Colloque, 22 octobre 2010

The Post Cold War Nuclear Optic; Or How We Learned to Stop Worrying and See the Bomb

Robert Hariman
John Louis Lucaites
couverture
Imaginaires du présent: Photographie, politique et poétique de l’actualité, événement organisé par Vincent Lavoie et Mirna Boyadjian

The chances for nuclear conflagration seem more serious at this moment in time than perhaps anytime since the first fateful explosion at Hiroshima some 60 years ago. And yet, images of nuclear explosion seem to be lost to public consciousness, largely out of circulation.
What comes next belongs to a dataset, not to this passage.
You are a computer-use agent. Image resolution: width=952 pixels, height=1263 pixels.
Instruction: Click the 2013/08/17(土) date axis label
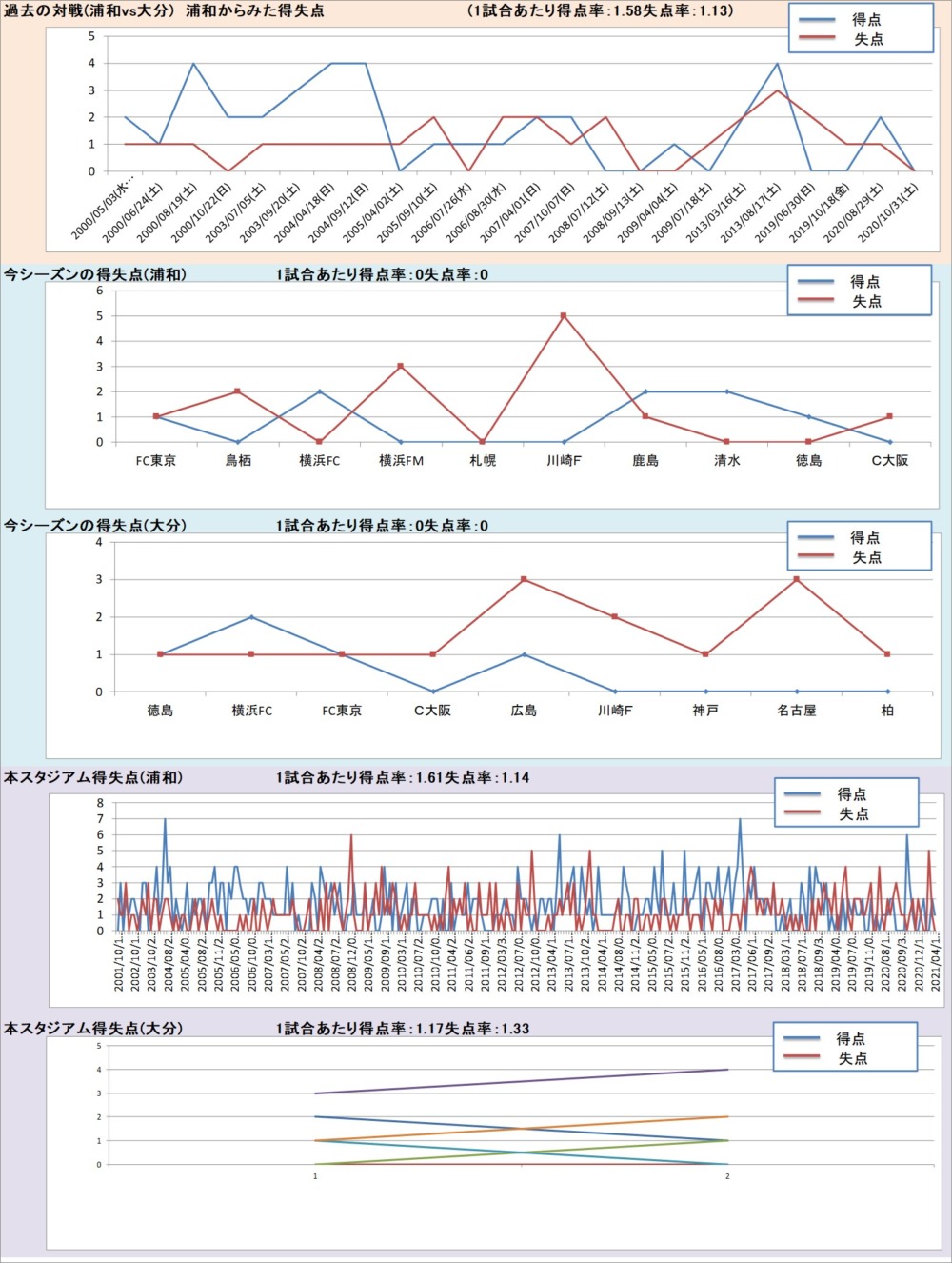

The problem is in some measure a function of how the original images of nuclear explosion were quickly domesticated as part of a “democratic sublime” that we characterize as a “cold war nuclear optic.” This nuclear imaginary has eventually given way to more contemporary instances of “Shock and Awe” animated by what we characterize as a “post-cold war nuclear optic.” In this presentation we draw upon the allegorical reading strategy we develop in No 
Caption Needed: Iconic Photographs, Public Culture, and Liberal Democracy to examine the transformation of the nuclear imaginary as a function of a shifting optical consciousness.

Robert Hariman is professor in the program of rhetoric and public culture, department of communication studies at Northwestern University.

John Louis Lucaites is professor of rhetoric and public culture in the department of communication and culture at Indiana University and an adjunct professor of American studies.